Approvata il 24 settembre 2017 con il 63.4% di voti a favore, l’applicazione del nuovo articolo 23° della Legge della Scuola, riguardante la nuova materia scolastica, è stata presentata questa mattina dal direttore del Dipartimento dell’educazione e dello sport Manuele Bertoli nel corso di una conferenza stampa tenutasi al Palazzo delle Orsoline di Bellinzona.
La nuova materia, come precisato dal consigliere di Stato, "esisteva già, ma, per quanto attiene la Scuola media, era già inclusa nella materia 'Storia e civica'.
Il direttore del DECS ha poi proseguito la sua introduzione, aggiungendo che il nuovo progetto partirà per la prima e per la terza media, mentre per le classi seconda e quarta, prenderà avvio a partire dall’anno scolastico 2019/20.
Per facilitare gli allievi della terza media, verrà introdotto un libro di testo e dal 2019/20, anche gli alunni delle classi di prima media, come anticipato da Tiziana Zaninelli, Capo della sezione dell’insegnamento medio.
Da parte sua, Pasquale Genasci, esperto di storia e civica per la scuola media, ha poi illustrato le modalità d’insegnamento della nuova materia, che si articolerà in quattro fasi. Innanzitutto, i corsi svolti in classe, che si svolgeranno all’interno delle ore di storia, quindi ci saranno delle uscite fuori sede (Palazzo federale a Berna e Palazzo governativo a Bellinzona), delle giornate progetto basate su delle tematiche e, dulcis in fundo, la messa in pratica della cittadinanza in istituto.
L’inserimento delle nuova materia divisa in Storia ed Educazione civica, provocherà un mutamento a livello di orari, tanto che gli alunii della prima media seguiranno 10 ore organizzate in giornate definite "normali" e 8 ore sotto forma di giornate "progetto", gravando di ulteriori impegni – di fatto – il professore di storia e civica.
Invece, in terza e quarta media, l’integralità delle 18 ore (obbligatorie) annuali faranno parte del programma "normale". Di competenza dei rispettivi istituti delle scuole medie, invece, le giornate progetto.

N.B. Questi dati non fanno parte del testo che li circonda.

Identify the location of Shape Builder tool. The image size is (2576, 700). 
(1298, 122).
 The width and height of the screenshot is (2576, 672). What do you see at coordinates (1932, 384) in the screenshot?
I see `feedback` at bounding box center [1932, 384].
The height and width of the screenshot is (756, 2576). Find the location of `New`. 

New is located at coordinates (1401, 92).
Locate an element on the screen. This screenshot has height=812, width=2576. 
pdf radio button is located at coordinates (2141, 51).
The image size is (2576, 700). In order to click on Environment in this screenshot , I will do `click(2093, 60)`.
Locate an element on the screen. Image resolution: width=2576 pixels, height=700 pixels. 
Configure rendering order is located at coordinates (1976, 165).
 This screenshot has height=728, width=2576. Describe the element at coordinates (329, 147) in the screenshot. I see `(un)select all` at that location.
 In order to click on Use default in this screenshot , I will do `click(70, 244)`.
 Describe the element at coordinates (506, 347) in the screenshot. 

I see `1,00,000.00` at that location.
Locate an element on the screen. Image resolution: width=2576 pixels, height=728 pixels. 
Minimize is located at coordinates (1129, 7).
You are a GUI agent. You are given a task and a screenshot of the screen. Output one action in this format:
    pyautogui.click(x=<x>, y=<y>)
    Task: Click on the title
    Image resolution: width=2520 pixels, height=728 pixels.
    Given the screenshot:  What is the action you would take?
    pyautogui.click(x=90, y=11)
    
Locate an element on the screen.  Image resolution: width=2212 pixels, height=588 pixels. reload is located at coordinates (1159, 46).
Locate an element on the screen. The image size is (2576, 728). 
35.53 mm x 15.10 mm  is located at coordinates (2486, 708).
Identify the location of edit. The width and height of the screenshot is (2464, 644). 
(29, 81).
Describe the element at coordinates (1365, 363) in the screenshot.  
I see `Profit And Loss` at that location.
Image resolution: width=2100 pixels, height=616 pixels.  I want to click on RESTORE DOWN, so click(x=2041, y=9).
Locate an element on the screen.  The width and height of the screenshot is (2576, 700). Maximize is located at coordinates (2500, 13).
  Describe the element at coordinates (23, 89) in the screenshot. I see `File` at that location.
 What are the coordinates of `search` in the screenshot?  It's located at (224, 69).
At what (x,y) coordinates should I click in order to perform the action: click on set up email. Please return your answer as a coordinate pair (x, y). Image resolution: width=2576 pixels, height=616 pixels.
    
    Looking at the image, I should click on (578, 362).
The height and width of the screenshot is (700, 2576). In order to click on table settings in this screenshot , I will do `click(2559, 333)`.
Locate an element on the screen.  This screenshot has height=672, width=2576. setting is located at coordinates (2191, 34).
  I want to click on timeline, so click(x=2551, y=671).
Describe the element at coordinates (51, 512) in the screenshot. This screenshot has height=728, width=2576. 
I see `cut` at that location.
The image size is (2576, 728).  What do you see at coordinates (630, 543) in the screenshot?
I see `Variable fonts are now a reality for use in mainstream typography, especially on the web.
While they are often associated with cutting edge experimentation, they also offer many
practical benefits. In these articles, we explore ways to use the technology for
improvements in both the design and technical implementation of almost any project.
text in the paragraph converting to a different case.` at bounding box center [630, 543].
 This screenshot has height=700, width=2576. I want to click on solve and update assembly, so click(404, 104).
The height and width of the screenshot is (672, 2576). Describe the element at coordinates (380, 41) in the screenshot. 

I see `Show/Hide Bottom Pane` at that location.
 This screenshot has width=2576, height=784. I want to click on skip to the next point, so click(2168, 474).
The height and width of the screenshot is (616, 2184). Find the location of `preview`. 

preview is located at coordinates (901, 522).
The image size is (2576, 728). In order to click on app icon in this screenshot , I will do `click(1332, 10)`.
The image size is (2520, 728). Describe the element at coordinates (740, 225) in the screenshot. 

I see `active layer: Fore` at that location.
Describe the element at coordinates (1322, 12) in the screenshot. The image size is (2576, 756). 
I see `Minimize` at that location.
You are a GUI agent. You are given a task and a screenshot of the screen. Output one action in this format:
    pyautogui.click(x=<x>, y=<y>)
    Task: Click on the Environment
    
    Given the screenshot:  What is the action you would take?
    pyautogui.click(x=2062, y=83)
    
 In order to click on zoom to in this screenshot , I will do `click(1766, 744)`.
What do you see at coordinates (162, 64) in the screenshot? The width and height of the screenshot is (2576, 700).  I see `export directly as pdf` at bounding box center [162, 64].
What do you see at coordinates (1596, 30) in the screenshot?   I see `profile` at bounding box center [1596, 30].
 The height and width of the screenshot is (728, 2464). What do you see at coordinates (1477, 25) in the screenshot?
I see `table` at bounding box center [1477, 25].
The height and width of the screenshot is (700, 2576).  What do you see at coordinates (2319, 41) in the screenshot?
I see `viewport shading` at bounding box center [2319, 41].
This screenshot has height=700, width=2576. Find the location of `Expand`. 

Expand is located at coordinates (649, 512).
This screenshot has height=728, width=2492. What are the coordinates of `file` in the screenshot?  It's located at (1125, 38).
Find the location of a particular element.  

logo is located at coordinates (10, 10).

Da parte loro, sia i licei cantonali sia la Scuola cantonale di commercio (SCC), prevedono già l’insegnamento della Civica e di conseguenza, come precisato da Daniele Sartori, Capo della sezione dell’insegnamento medio superiore, "questo compito è stato assegnato a una disciplina ogni anno e solo fino alla terza classe".
Ancora diverso, il discorso legato alle Scuole professionali, nelle quali, ha spiegato Silvia Gada, Capo della sezione delle formazione industriale, agraria, artigianale e artistica, "abbiamo dovuto pensare il nuovo modo per implementare la materia e rendere possibile un voto separato".
Ultimo tema toccato, la valutazione che, trattandosi di una nuova materia, sarà trattata a parte. In questo senso, Manuele Bertoli ha precisato che "il docente sarà chiamato a conciliare due momenti presenti nella pratica valutativa: quello formativo e quello sommativo certificativo".
Il presidente del DECS ha poi aggiunto che la nota di Educazione civica, alla cittadinanza e alla democrazia verrà assegnata dalla prima alla quarta media e sarà una sola, composta, per tre quarti dalla nota storia e per un quarto da quella della nuova materia.